# Problem statement
Extract each line of the data below that contains the word "Open". Matching is case-sensitive.

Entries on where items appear
******

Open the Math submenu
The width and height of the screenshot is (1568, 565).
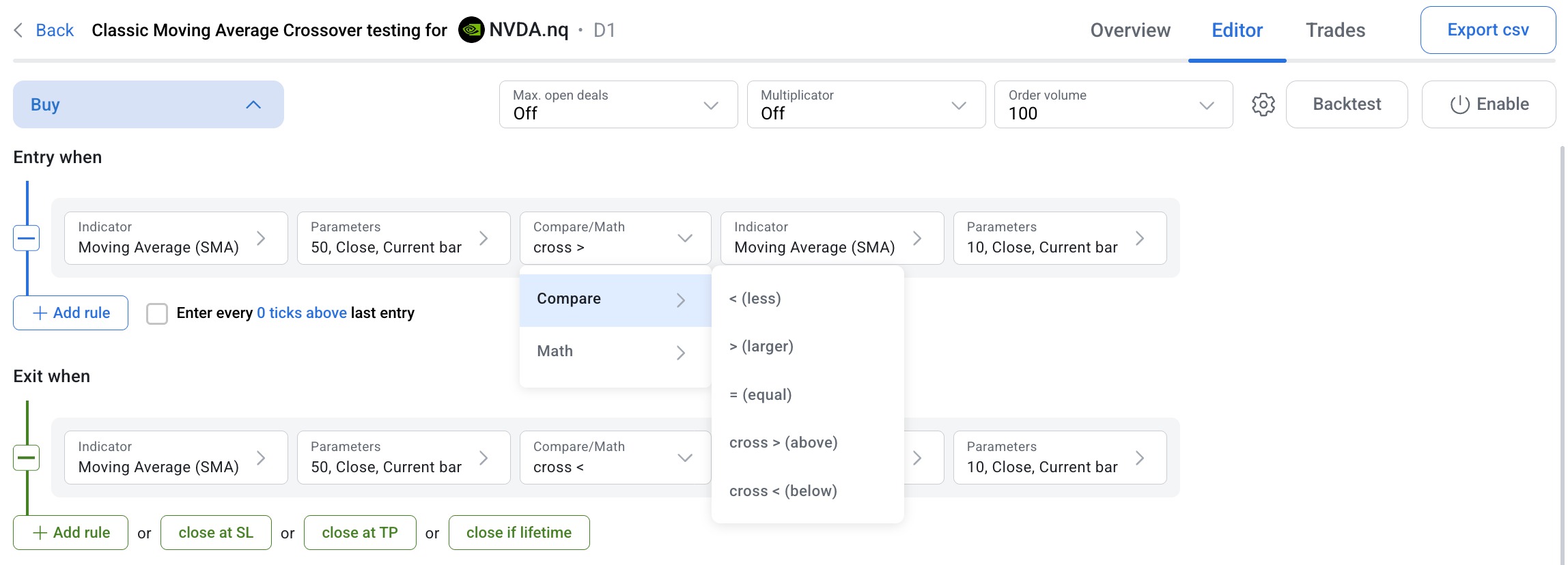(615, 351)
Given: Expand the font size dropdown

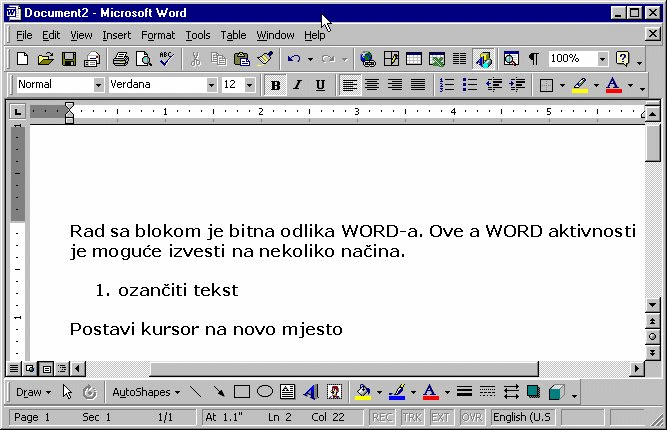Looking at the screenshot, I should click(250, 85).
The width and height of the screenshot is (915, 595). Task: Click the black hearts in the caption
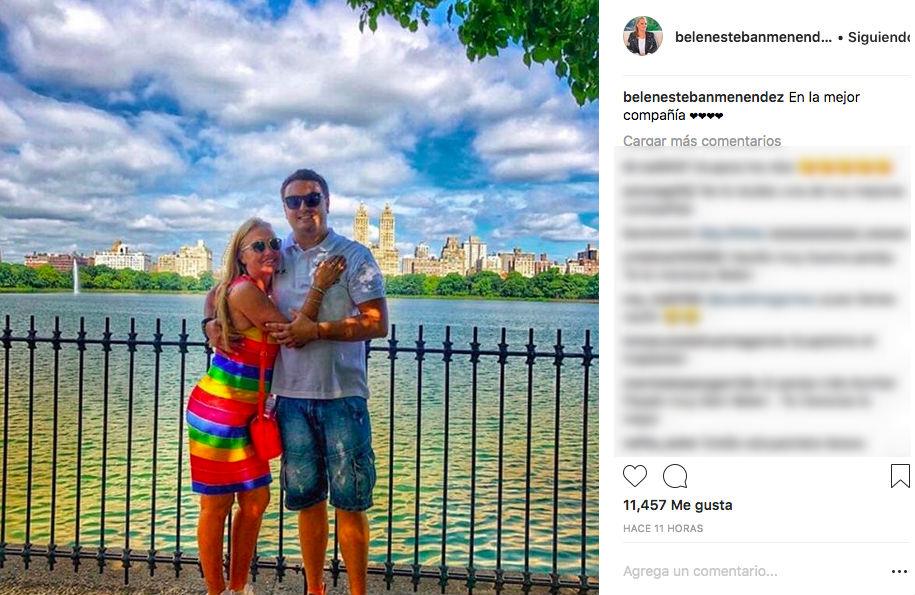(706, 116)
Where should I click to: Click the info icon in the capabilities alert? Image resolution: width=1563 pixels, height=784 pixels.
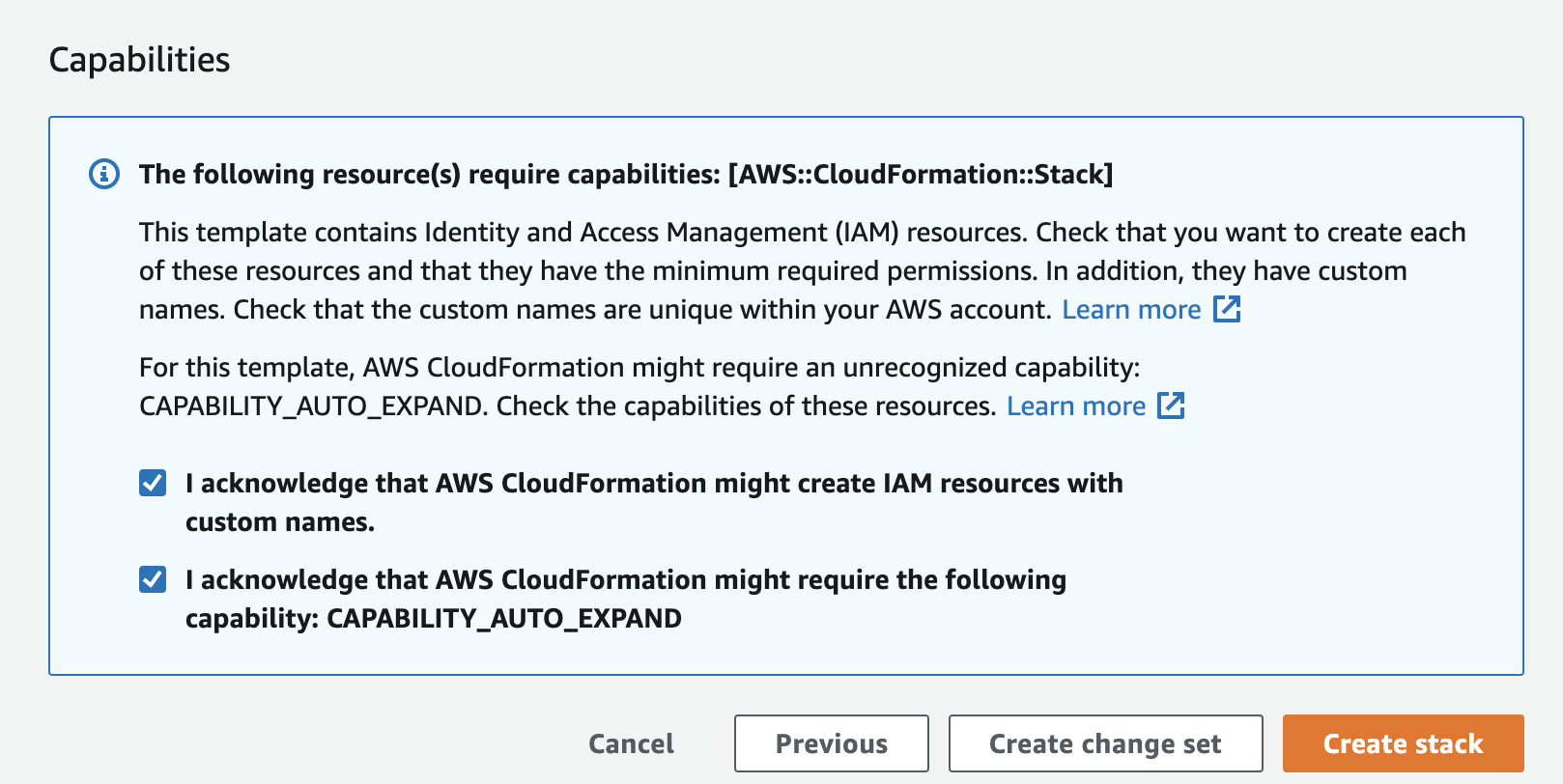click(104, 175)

******

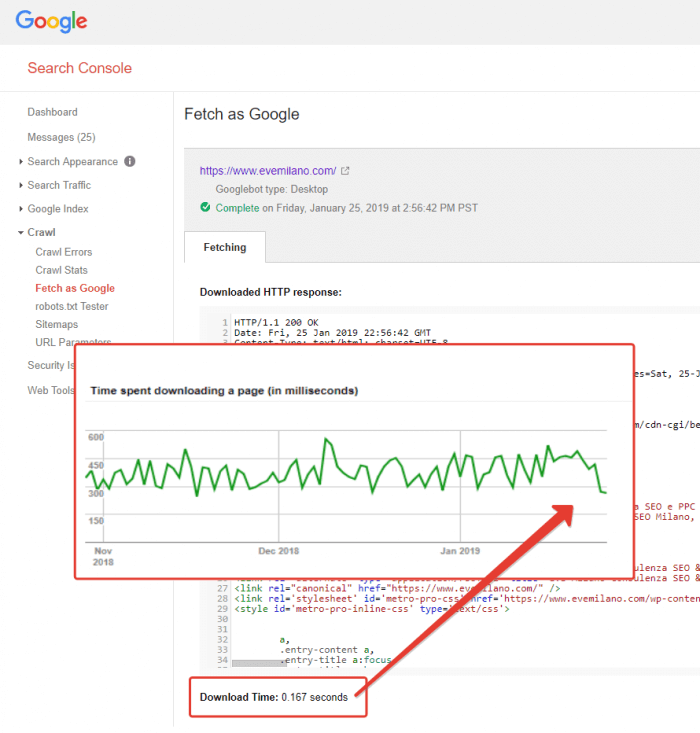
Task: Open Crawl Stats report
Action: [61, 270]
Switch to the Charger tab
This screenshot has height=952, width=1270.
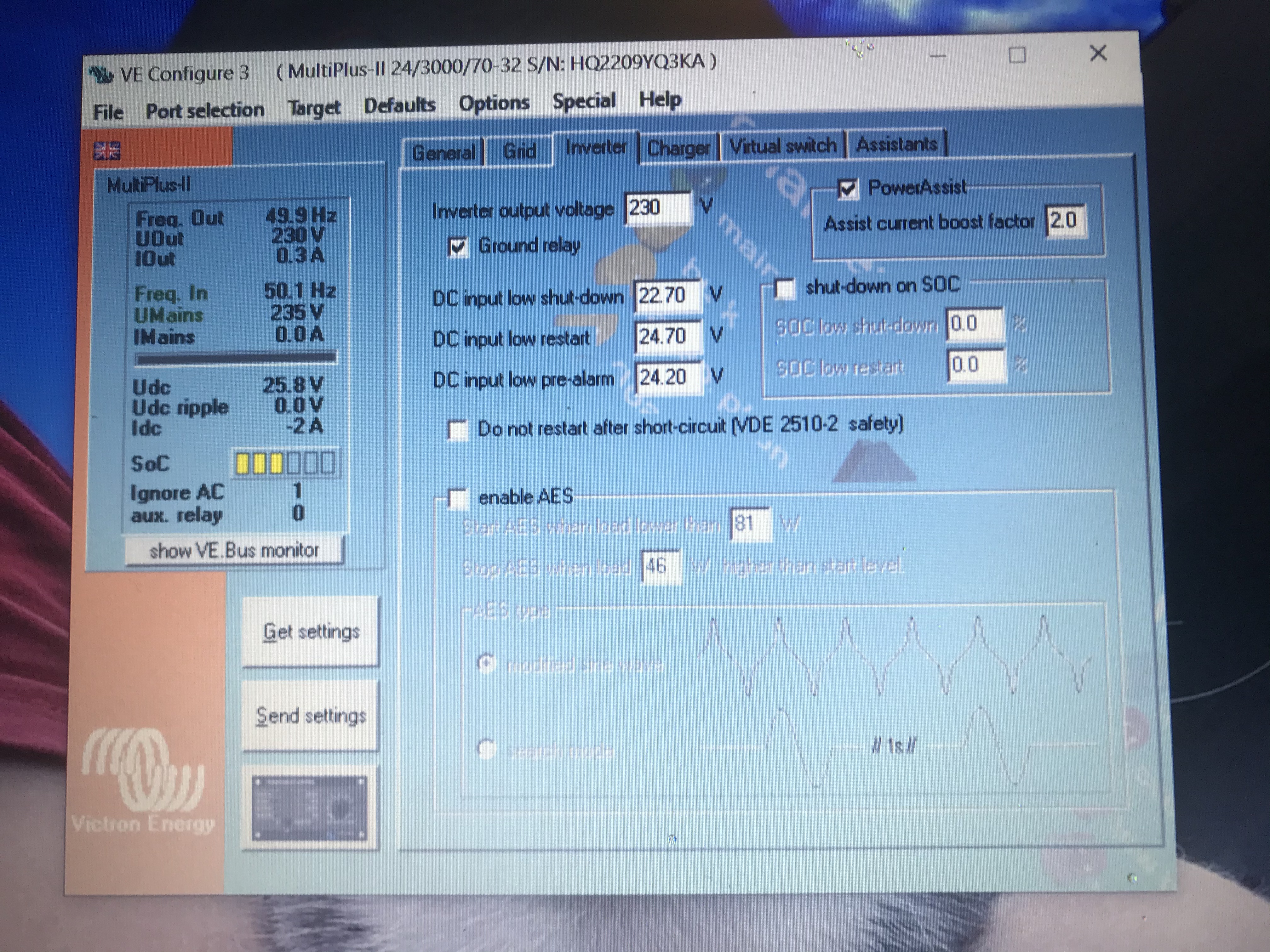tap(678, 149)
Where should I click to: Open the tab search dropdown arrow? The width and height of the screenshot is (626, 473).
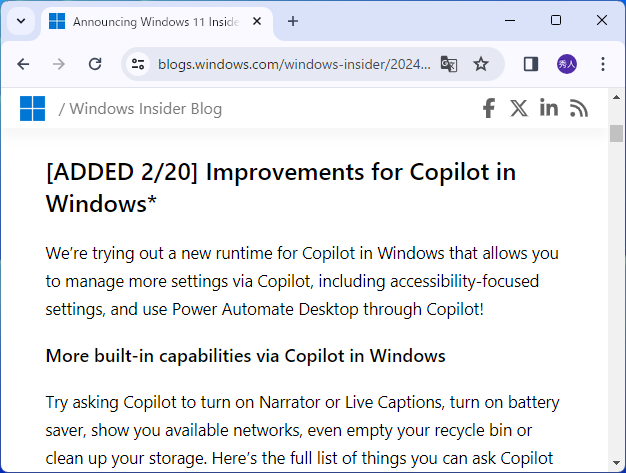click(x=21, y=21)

******

# Final result
Open the Math submenu
Task: Open Crawl Stats report
Where should I click to: Open the tab search dropdown arrow? The width and height of the screenshot is (626, 473).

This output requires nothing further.